- [Directions for this task] Format the stretch of data that opens with the line containing "Expand the add" and closes with the line containing "will click(211, 370)." as a Markdown table with columns Row and Line. Give each line its own numbered row and skip blank lines.

╭──

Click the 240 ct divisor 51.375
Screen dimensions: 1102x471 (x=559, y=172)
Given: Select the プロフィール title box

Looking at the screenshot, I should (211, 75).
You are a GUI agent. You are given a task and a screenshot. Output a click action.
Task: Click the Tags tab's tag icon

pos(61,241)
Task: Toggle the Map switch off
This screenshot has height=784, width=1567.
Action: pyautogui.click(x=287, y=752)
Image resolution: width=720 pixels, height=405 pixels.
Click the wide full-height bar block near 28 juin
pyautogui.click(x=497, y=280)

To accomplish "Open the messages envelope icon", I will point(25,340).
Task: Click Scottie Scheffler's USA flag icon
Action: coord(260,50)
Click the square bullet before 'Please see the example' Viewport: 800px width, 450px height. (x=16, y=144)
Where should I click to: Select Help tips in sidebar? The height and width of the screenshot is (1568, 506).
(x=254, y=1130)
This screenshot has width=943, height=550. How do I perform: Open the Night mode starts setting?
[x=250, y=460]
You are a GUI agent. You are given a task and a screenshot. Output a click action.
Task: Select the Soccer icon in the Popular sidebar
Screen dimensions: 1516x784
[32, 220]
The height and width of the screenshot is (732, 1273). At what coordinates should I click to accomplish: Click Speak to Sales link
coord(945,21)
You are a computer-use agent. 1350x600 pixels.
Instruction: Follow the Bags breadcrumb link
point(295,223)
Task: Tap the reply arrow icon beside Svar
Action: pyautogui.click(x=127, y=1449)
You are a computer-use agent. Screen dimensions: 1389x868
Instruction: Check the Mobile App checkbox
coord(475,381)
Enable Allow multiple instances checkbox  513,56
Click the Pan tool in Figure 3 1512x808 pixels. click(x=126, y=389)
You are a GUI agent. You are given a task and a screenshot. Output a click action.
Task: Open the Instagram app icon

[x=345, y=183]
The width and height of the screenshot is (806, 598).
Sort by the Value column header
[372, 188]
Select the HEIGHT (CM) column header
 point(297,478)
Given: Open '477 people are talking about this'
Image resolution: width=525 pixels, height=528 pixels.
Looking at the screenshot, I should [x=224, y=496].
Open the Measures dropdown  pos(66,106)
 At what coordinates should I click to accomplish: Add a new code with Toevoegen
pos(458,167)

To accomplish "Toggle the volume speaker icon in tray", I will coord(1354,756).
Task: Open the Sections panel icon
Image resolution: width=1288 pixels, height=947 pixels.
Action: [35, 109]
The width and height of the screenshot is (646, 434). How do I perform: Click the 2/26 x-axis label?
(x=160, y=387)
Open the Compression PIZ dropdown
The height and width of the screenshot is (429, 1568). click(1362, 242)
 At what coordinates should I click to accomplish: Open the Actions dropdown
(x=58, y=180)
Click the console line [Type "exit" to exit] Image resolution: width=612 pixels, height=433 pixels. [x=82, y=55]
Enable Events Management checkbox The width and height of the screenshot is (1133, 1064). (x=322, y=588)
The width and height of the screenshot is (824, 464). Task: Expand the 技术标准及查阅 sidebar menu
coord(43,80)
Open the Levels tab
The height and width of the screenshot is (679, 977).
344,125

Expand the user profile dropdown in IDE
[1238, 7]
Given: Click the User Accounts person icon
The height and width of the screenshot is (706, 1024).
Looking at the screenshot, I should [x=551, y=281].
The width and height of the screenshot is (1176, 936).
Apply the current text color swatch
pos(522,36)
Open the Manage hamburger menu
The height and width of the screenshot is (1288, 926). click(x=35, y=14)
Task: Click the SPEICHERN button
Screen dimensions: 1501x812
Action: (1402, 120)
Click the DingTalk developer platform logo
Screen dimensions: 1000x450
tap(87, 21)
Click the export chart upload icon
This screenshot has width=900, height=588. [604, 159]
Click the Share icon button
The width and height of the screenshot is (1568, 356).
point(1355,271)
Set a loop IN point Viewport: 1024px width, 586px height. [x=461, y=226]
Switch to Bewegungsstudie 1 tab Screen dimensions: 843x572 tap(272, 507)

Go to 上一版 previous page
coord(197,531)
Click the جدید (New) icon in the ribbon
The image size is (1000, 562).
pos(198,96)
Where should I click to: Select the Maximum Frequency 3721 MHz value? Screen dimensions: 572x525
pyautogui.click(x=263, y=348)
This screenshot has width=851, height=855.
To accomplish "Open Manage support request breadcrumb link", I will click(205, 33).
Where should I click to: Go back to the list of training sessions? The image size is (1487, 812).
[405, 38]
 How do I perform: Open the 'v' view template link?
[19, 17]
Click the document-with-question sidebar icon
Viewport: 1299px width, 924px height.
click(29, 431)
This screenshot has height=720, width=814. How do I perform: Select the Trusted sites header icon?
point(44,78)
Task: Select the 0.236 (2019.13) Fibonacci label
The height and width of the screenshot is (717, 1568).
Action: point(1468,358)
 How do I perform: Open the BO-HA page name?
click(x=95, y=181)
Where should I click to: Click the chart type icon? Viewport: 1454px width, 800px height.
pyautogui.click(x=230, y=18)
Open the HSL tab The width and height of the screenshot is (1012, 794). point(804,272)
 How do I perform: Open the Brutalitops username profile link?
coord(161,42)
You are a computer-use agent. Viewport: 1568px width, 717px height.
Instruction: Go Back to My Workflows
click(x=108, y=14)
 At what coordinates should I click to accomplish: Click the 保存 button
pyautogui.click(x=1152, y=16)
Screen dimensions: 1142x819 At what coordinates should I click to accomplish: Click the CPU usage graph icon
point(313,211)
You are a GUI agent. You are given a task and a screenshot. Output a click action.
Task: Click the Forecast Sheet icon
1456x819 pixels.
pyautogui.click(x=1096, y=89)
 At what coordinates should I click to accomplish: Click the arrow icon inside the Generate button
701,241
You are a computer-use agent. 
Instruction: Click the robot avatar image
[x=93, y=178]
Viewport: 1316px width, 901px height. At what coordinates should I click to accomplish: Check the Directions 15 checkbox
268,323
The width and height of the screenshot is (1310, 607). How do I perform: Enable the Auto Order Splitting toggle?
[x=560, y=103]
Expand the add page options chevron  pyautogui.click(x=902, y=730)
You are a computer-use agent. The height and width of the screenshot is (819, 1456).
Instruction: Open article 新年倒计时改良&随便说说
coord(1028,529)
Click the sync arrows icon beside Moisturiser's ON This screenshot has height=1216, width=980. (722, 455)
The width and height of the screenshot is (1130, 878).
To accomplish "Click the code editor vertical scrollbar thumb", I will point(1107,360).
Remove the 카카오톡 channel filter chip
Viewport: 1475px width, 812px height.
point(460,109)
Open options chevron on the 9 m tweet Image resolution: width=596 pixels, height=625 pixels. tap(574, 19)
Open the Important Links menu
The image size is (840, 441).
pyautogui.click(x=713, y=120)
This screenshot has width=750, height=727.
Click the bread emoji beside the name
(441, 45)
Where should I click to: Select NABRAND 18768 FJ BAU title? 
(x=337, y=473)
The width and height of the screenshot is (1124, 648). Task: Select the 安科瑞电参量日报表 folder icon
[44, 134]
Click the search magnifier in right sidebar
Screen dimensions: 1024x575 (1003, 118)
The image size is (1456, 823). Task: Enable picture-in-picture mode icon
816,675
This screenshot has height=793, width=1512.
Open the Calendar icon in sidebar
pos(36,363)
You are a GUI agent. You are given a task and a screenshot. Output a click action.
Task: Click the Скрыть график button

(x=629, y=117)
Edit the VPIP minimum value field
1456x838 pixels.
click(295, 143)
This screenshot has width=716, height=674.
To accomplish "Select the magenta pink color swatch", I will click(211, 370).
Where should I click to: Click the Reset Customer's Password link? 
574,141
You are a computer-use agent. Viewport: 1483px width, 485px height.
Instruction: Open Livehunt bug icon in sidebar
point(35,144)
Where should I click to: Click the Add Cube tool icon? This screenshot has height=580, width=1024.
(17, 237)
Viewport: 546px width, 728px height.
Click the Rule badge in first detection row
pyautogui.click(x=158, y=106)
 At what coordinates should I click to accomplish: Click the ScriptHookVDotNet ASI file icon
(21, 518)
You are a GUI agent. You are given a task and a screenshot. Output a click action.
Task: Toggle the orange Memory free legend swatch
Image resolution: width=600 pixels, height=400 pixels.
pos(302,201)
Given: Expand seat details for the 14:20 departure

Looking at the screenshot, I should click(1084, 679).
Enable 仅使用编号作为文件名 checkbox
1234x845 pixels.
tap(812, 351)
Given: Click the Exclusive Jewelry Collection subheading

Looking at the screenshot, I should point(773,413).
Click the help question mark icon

╰──

- [Answer to the problem]
| Row | Line |
|---|---|
| 1 | Expand the add page options chevron  pyautogui.click(x=902, y=730) |
| 2 | You are a computer-use agent. The height and width of the screenshot is (819, 1456). |
| 3 | Instruction: Open article 新年倒计时改良&随便说说 |
| 4 | coord(1028,529) |
| 5 | Click the sync arrows icon beside Moisturiser's ON This screenshot has height=1216, width=980. (722, 455) |
| 6 | The width and height of the screenshot is (1130, 878). |
| 7 | To accomplish "Click the code editor vertical scrollbar thumb", I will point(1107,360). |
| 8 | Remove the 카카오톡 channel filter chip |
| 9 | Viewport: 1475px width, 812px height. |
| 10 | point(460,109) |
| 11 | Open options chevron on the 9 m tweet Image resolution: width=596 pixels, height=625 pixels. tap(574, 19) |
| 12 | Open the Important Links menu |
| 13 | The image size is (840, 441). |
| 14 | pyautogui.click(x=713, y=120) |
| 15 | This screenshot has width=750, height=727. |
| 16 | Click the bread emoji beside the name |
| 17 | (441, 45) |
| 18 | Where should I click to: Select NABRAND 18768 FJ BAU title?  |
| 19 | (x=337, y=473) |
| 20 | The width and height of the screenshot is (1124, 648). Task: Select the 安科瑞电参量日报表 folder icon |
| 21 | [44, 134] |
| 22 | Click the search magnifier in right sidebar |
| 23 | Screen dimensions: 1024x575 (1003, 118) |
| 24 | The image size is (1456, 823). Task: Enable picture-in-picture mode icon |
| 25 | 816,675 |
| 26 | This screenshot has height=793, width=1512. |
| 27 | Open the Calendar icon in sidebar |
| 28 | pos(36,363) |
| 29 | You are a GUI agent. You are given a task and a screenshot. Output a click action. |
| 30 | Task: Click the Скрыть график button |
| 31 | (x=629, y=117) |
| 32 | Edit the VPIP minimum value field |
| 33 | 1456x838 pixels. |
| 34 | click(295, 143) |
| 35 | This screenshot has width=716, height=674. |
| 36 | To accomplish "Select the magenta pink color swatch", I will click(211, 370). |